Sahte okey

Dünya’nın en bereketli topraklarında yaşamamıza rağmen büyük bir sefalet içinde olmamızın tek sebebi var, politikacılarımızda iş yok! 

Özellikle milenyumla beraber her şey çöktü. Bakmayın siz Türkiye yüzyılı, asrın lideri, yeni Türkiye, bizden önce tahta bezi yoktu martavallarına; ülkeyi kemirmelere doyamayan din tüccarı bu arkadaşlardan önce 26 milyon 579 bin hektar olan tarım alanları, 2010’da 24 milyon 394 bine, 2023’te ise 23 milyon 971 bin hektara düştü. 2025 rakamlarının 20 milyon hektarın altında çıkması bekleniyor. 

Kısaca neymiş; AKP’den önce bu ülke kendini besleyebiliyormuş ama arkadaşlarla beraber tarım çöküşe geçmiş. Bademi ABD’den, nohutu Kanada’dan, kuru fasulyeyi Meksika’dan, sütü Yeni Zelanda’dan, işlenmiş meyve sebzeyi Tayland’dan, balığı Norveç’ten, eti Uruguay ve Brezilya’dan hatta Bosna’dan, aklı ise hiçbir yerden alıyor olduğumuzu biliyor muydunuz!

Eski Türkiye’de okudum ben, dünyada kendi kendini besleyebilen 7 ülkeden biri olduğumuzu gururla öğretirdi cumhuriyet öğretmemlerimiz bize. Hepsinin kafaları da açıktı zihinleri de, ölü kefenlemeyi bir karış çocuklara öğretmek en kötü kâbuslarında bile yoktu.

YÖNETİLEMEMEK!

Buna rağmen son buzul çağının Anadolu’yu dondurmayan kıyağı sayesinde hâlâ acaip bir ülkeye sahibiz. Avrupa’nın toplamı kadar endemik bitkimiz var.

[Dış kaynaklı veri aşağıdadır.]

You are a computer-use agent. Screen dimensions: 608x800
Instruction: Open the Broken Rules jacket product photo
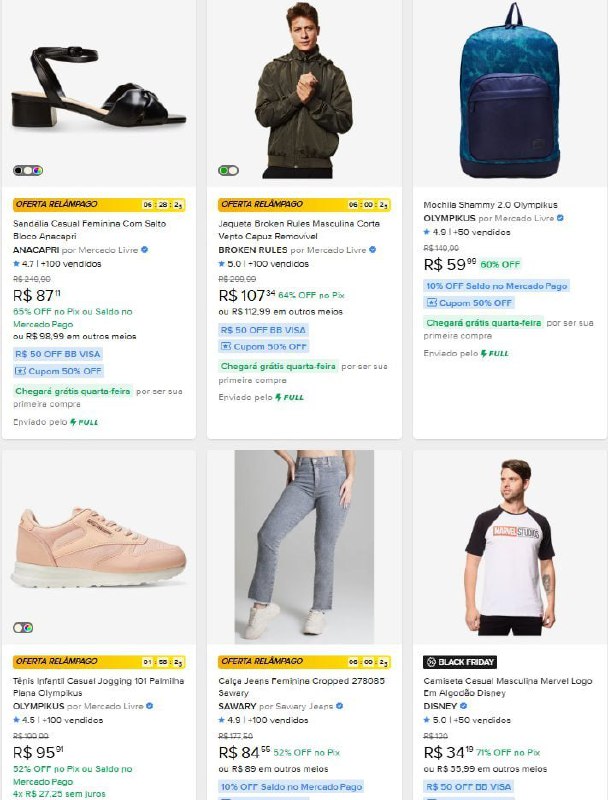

Tek handikap yönetilemememiz, sebebi de sahte okeyler. Hadi ülkeyi batıran zihniyetten vazgeçtim, daha 2 yıl önce kurtarmaya aday olarak gördüğümüz seçim kaybetme rekortmeninin yaptıklarını görmüyor musunuz!

İnsanların beddualarının kahramanını değiştirdi birkaç günde. Pişkin pişkin yandaş kanalları hoplaya zıplaya dolaşıyor; ne diyeyim, Allah’ından bulsun. Çoluğunun çocuğunun falan uyarması gerek bu saatten sonra, gem maalesef azıda!

Sadece kankasının dilinde Bay Bay Kemal’den Canım Kemal’e dönüşmesinden işkillenip, “Ben yokum arkadaşlar, Özgür işi iyi götürüyor” diyerek sahneden başı dik inmesi gerekiyordu. Aksine ülkenin yüzde 70’inin en çok nefret ettiği insan sıralamasında liderliğe yükseldi. 

Ayakkabı tabanı bile olamayacak kadar kalın bir yüz derisi varmış!

DÖNELİM KONUMUZA

Tarımla girdik ya yazıya, tarımla bitirelim.

Çiftçiyi, tarımı, hayvancılığı bitirmek için ülkenin damarlarını sıkanlara rağmen ümit hâlâ Pandora’nın Kutusu’ndan çıkmak için var gücüyle çırpınıyor.

Geçen hafta tatildeydik, hani otel odalarının televizyonlarında değişik kanallara değişik programlara rastlarsınız ya; Kanal 3 isimli bir kanalda “Çiftçim Bilir” diye bir yarışma programına denk geldim zaplarken.

Sunucu soruyor 4 yarışmacıya…

– Türkiye’nin iklim özellikleri sayesinde dünya genelinde birinci sırada yer almayan tarım ürünü aşağıdakilerden hangisidir?

A) Vişne

B) İncir

C) Fındık

D) Kayısı

Cevap vişneymiş o da üçüncüymüş.

Düşünebiliyor musunuz, ülkenin ölmüş hâli bile dipçik gibi.

Bir de bu dipçik gibi ülkeyi yönetemeyenleri düşünün!

Kasıt olmasa, kişisel menfaat olmasa, civarı beslemek olmasa Hans’ın 8, Yorgo’nun 20 ay çalışarak aldığı arabayı Memed’im ancak 67 ay çalışarak alabilir miydi!